Deep dive into the history of navigational training
Sailing School: navigating science and skill, 1550-1800, by Margaret E. Schotte
When the Age of Exploration began in the 15th century, Europe was almost irrelevant compared to the thriving civilizations of China, India and the Middle East. Three hundred years later a few small countries on the far edge of Eurasia were on the way to world domination.
In hindsight it's easy to assume that this remarkable change in fortune was inevitable, but – as Margaret Schotte shows in this handsome volume – the discovery of new worlds, new markets and new lands for colonisation was dependent on the traditional skills and developing science of navigators.
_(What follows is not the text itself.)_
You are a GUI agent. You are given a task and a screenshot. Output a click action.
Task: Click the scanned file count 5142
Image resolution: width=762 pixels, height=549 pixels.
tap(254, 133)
Who were these new experts? Trans-oceanic exploration and trade required mariners in this period to stop coast-hugging and journey out into the open ocean, which meant that their lives depended on answering a surprisingly tricky question: 'What is the ship's location and how can it reach port safely?'
Navigators who could supply an answer were a class apart from the common sailors. In return for special privileges they were required to have hands-on skills and experience, plus a deep knowledge of the theories being developed and printed across Europe.
Previous historical works on the subject have tended to focus on the training of these navigators in particular countries, but Schotte attempts something different. She 'explores the relationship between practice and print' when studying to become a navigator in Spain, England, the Netherlands and France.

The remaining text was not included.